Poe only half turned to face them. He cocked an eyebrow.
“No doubt you intend to denounce the girl as you have denounced the rest of us,” the man said.
“If I have denounced anyone, sir, it was with the purest of intentions.”
The man laughed derisively. “Mr. Bryant will be glad to hear it,” he said, “having been labeled by you as a fool. As would Mr. Longfellow, the thief. And Mr. Keskie, the master of inestimable balderdash.”
“Ah, I see. But that is not denunciation, sir. Is it not the duty of the literary critic to call attention to an author’s weakness as well as to praise his strength?”
“And were you praising my strengths or pointing out my weaknesses, I wonder, when you referred to my work as ‘a flashy succession of ill-conceived and’—let’s see, what was that lovely phrase you employed?—‘miserably executed literary productions, each more silly than its predecessor’?”
By now Poe had gone pale. He blinked several times. “Mr. Cooper,” he said. “It is a pleasure to make your acquaintance.”

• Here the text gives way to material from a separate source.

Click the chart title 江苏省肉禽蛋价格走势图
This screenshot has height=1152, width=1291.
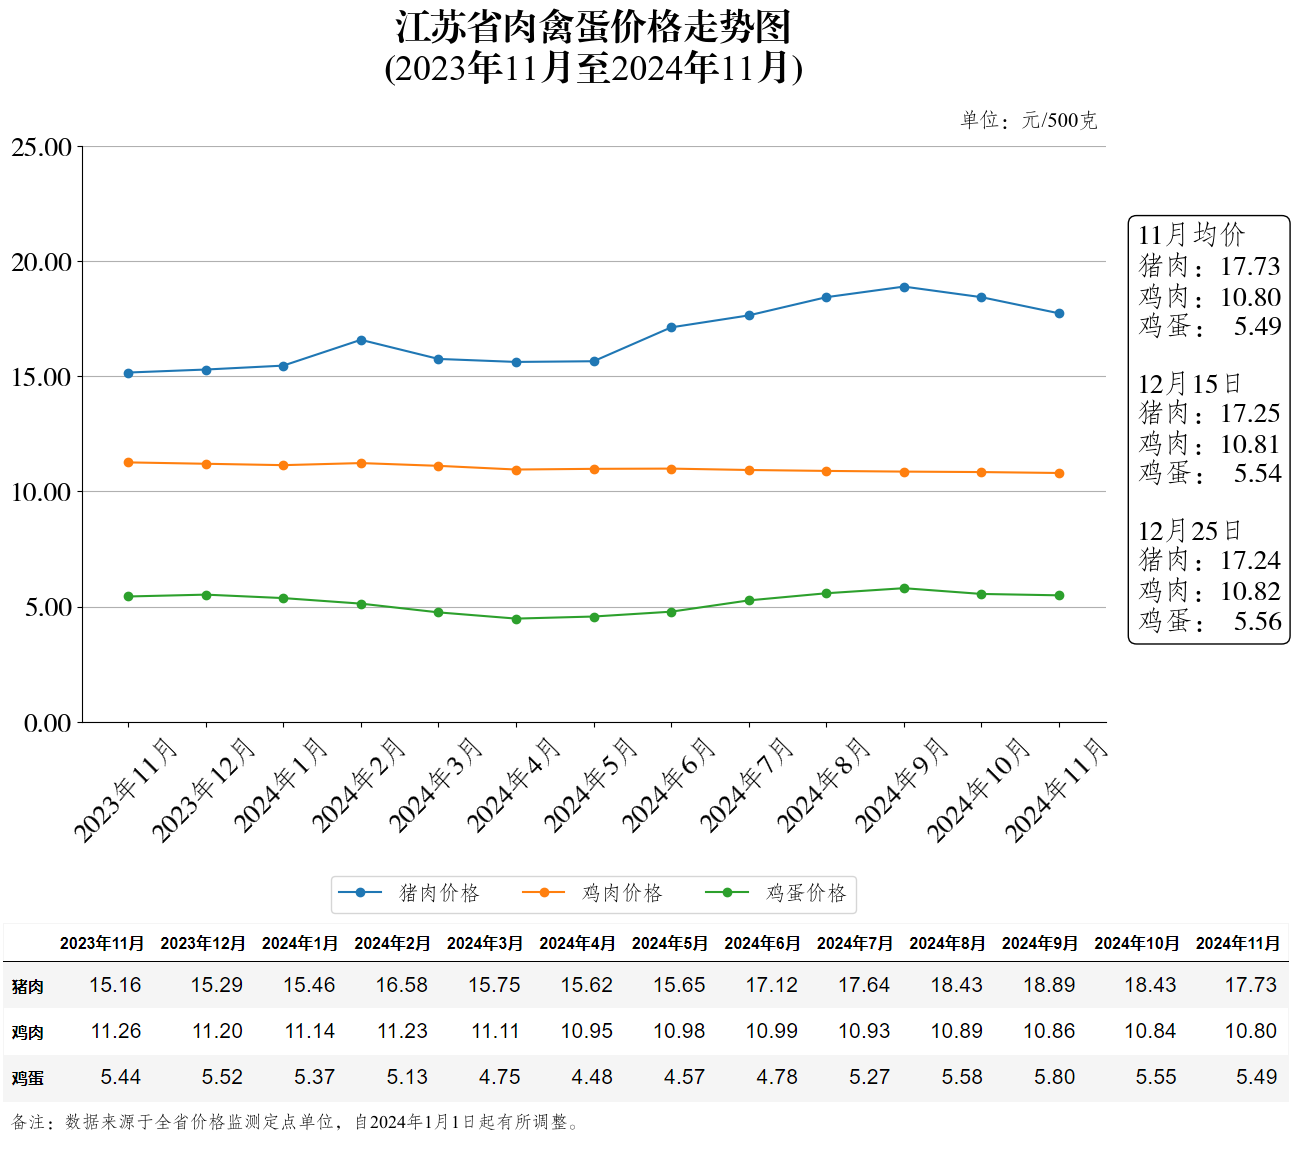(593, 27)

“If so, the pleasure is yours alone.”
I would not have thought it possible to smile while at the same time puckering up as if to spit, until I saw the simper of Mr. James Fenimore Cooper (whose Leatherstocking Tales I would later read with a guilty pleasure, thrilling to their wildness and adventure while recalling Poe’s discomfort at this meeting).
Poe smiled wanly and seemed on the verge of bowing, a gesture of humility, penitence; but at the last moment, he stopped himself.
“And when,” Cooper now said, trying hard not to sputter with rage, “when you referred to my friend here, whom I am sure you must recognize as the most beloved storyteller in America, when you referred to his work as wandering and aimless, are we to assume that you were praising his strengths?”
Again Poe flinched. “Mr. Irving,” he said and nodded toward the older gentleman.
Washington Irving smiled in return. “Mr. Poe.”
“Perhaps you would like to praise his strengths now,” Cooper challenged. “Face-to-face.”